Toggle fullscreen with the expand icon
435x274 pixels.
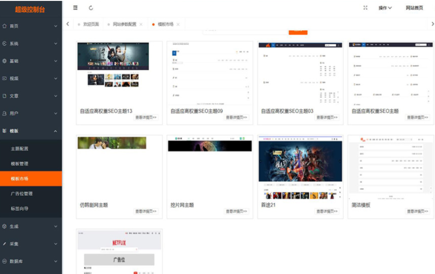pos(366,8)
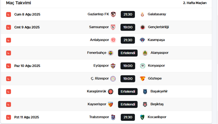Screen dimensions: 218x124
Task: Click the Gaziantep FK team crest
Action: (x=113, y=14)
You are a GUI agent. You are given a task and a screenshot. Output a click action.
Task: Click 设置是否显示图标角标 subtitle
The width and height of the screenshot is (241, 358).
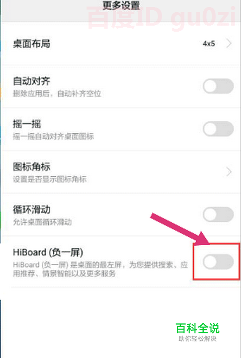click(49, 179)
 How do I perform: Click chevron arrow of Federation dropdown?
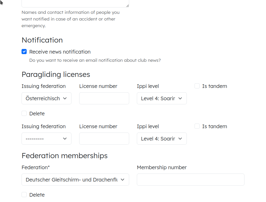[x=122, y=180]
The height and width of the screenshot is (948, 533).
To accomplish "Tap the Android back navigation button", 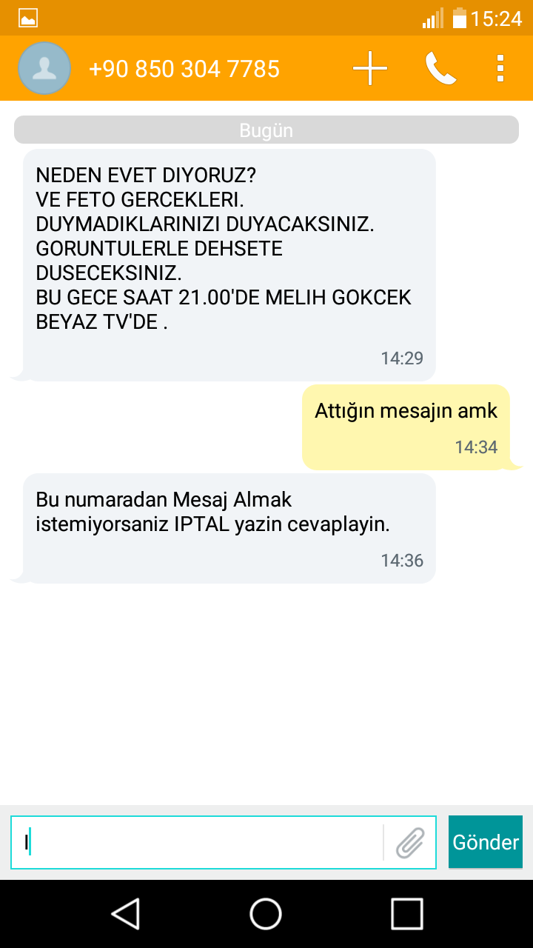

> **WHAT THE EXERCISE ASKS**:
Everything in the records should be repeated exactly except the images.

> **OUTPUT FOR THIS EXERCISE**:
Toggle fullscreen with the expand icon
435x274 pixels.
pos(366,8)
Screen dimensions: 218x124
Task: Click the Gaziantep FK team crest
Action: (x=113, y=14)
You are a GUI agent. You are given a task and a screenshot. Output a click action.
Task: Click 设置是否显示图标角标 subtitle
The width and height of the screenshot is (241, 358).
click(49, 179)
 How do I perform: Click chevron arrow of Federation dropdown?
[x=122, y=180]
The height and width of the screenshot is (948, 533).
To accomplish "Tap the Android back navigation button", 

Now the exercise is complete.